After extensively studying the behavior of Tribrachidium, an ancient aquatic life form, via computational fluid dynamics, Bristol-based British scientists determined the complexity of Earth’s first ecosystems greater than previously thought.
Tribrachidium lived roughly 550 million ago, at the bottom of the sea (though not in a pineapple, mind you), and was thought, until recently, to be one of the most simple, yet interesting creatures that lived in the Ediacaran period. It had a flat, disc-shaped body, with three tentacles sprouting symmetrically from it. This gave the creature a tri-radial symmetry not encountered in modern life forms.
Since the creature lived so long ago, only very little data of any importance was collected from the fossils encountered, and scientists were unaware of how the being fed, reproduced or even moved.
However, with the use of computational fluid dynamics, the team of scientists made a 3D model of the creature, as accurately as possible. By taking a mold of the fossil and then scanning it using CT scanning technology, the researchers managed to produce an accurate 3D model, which they then used to find out the creature’s feeding habits.
Using computational fluid dynamics, the team of scientists placed the 3D model in a simulation of its original environment, allowing water currents to flow over the virtual creature just as they did in the shallow waters its real-life counterpart liked to inhabit.
With this method, the researchers were able to find out that the creature was a suspension feeder, meaning that it consumed nutrients dissolved in the water.
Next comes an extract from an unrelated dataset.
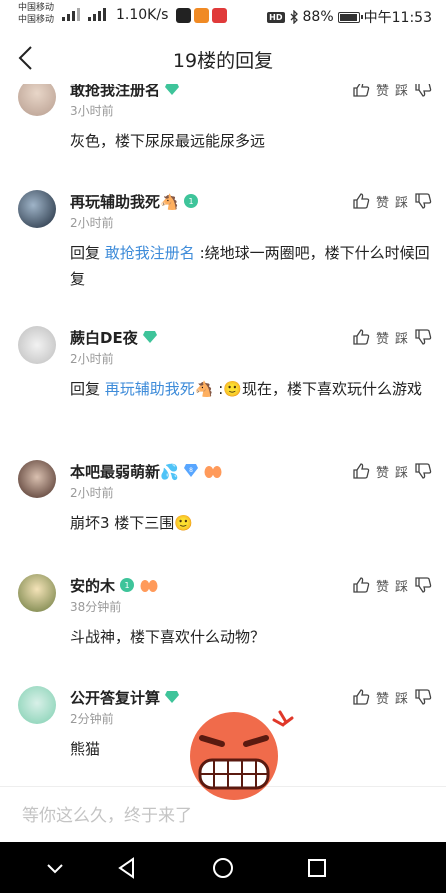  I want to click on reply-content: 回复 敢抢我注册名 :绕地球一两圈吧，楼下什么时候回复, so click(250, 266).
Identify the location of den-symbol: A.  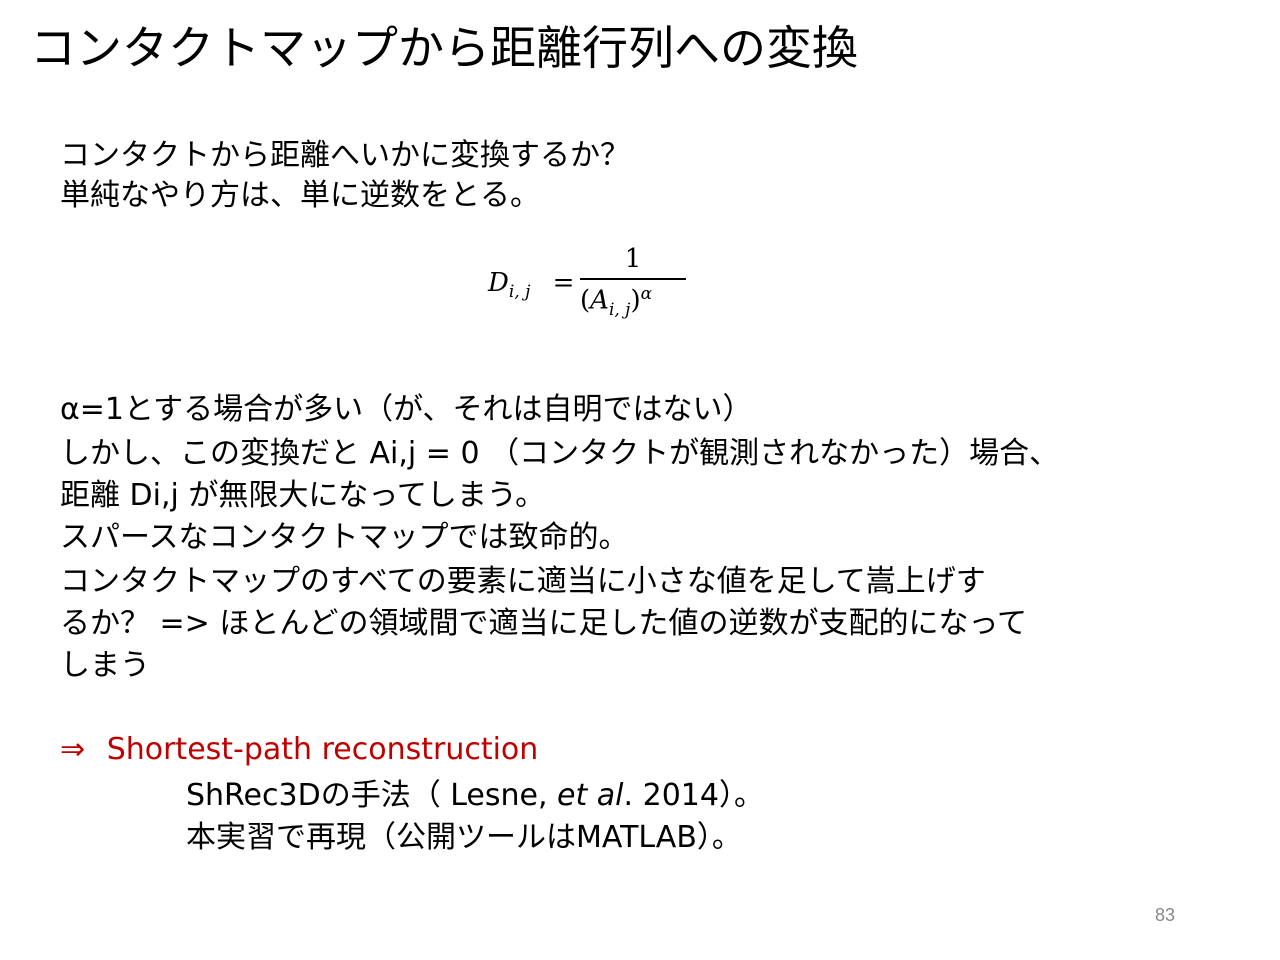
(600, 300).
After the water passed by it, the creature, using its tentacles, recirculated the water around it, allowing it to gather more nutrients than if the water only passed by it once.
This is more information than the scientists ever got regarding the creature, since they still do not know if it could actually move or not, or if the water did its recirculating simply because of the positioning of the Tribrachidium tentacles.
The discovery is very important, since for a long time suspension feeding was thought to be absent in the Ediacaran period, scientists considering creatures contemporary to the Tribrachidium to be too simple for that complex of a feeding mechanism.
This means that most likely Tribrachidium was not the only creature to be more complex than previously though in those by-gone ages, giving scientists new data regarding Earth’s largely undocumented past.